The way this has to be read is from the view of the broker. You can see that the broker sends a PUBLISH and never receives a PUBACK before the client disconnects again. As defined in the MQTT specification as soon as the client re-connects this undelivered PUBLISH is re-sent (with duplicate set to true). As you can see in the CONNECT packet, the receive maximum is set to 1 and therefore HiveMQ must not send any more messages before a PUBACK is received. Due to your implementation the PUBACK is never sent and instead the client keeps disconnecting and subscribing again.

Messages properly queued for the client as soon as the PUBACK is received for the first message the others will be delivered.

I hope this helps with clarification.

Best regards, Florian

larsgx commented 4 years ago

Hi @fraschbi, thanks for the quick feedback. I agree to that, what you are writing. The broker side is fine from my point of view: The broker ist sending PUBLISHs for the not ack'ed messages every time, the client connects. That's fine. That's the same broker behaviour, we are seeing for Mosquitto.

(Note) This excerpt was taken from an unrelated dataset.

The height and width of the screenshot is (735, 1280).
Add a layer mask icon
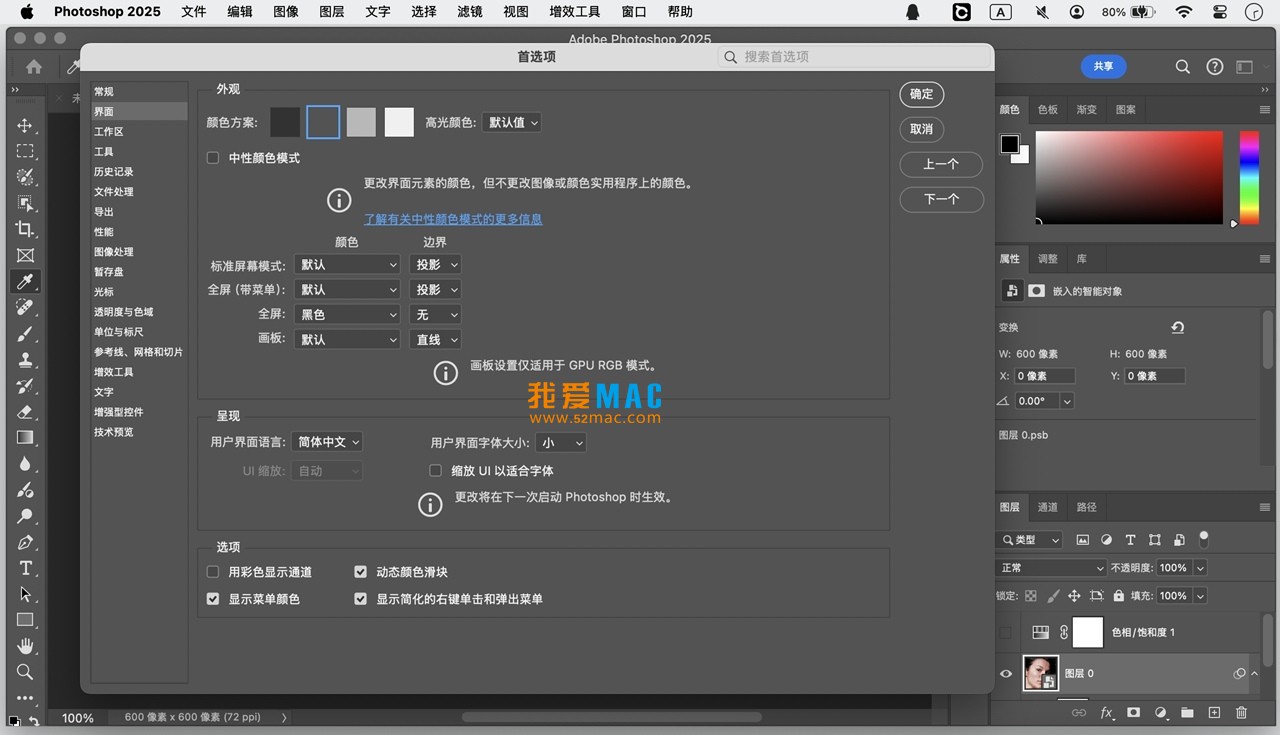1133,713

The problem is: The callback method of the mqtt client instance is only called once. Only for the first PUBLISH (d=0) of the message. Then the client is re-connected, the Mosquitto broker publishes the message, but it is never logged in the callback method. Thus, the callback method is never called. You can see this behaviour, since "Received message: MqttPublish" is only logged once. At least when using the HiveMQ client lib with Mosquitto.

So, what I would expect to see on the client side would be:

Connected: MqttConnAck... Subscribed: ... Received message: MqttPublish (d=0)

// first reconnect Connected: MqttConnAck... Subscribed: MqttSubAck... Received message: MqttPublish (d=1)

// second reconnect Connected: MqttConnAck... Subscribed: MqttSubAck... Received message: MqttPublish (d=2)

But what we see is:

Connected: MqttConnAck... Subscribed: ... Received message: MqttPublish (d=0)

// first reconnect Connected: MqttConnAck... Subscribed: MqttSubAck...

// second reconnect Connected: MqttConnAck... Subscribed: MqttSubAck...

Best Regards Lars

SgtSilvio commented 4 years ago

Hi @LarsGielsok

To avoid some misunderstanding, I want to clarify a few things:

// Just for test: Do not acknowledge the message and reconnect the client delayed, so that messages will be re-delivered

Am I correct that when you receive a message that you do not want to process, you never acknowledge the message? When using manualAcknowledgement, you always have to acknowledge every message. The only thing that does not matter is how long you delay the acknowledgement.

But when calling disconnect followed by connect (with same configs as the initial connect) for an existing client instance, messages are not forwarded to the message handler callback anymore.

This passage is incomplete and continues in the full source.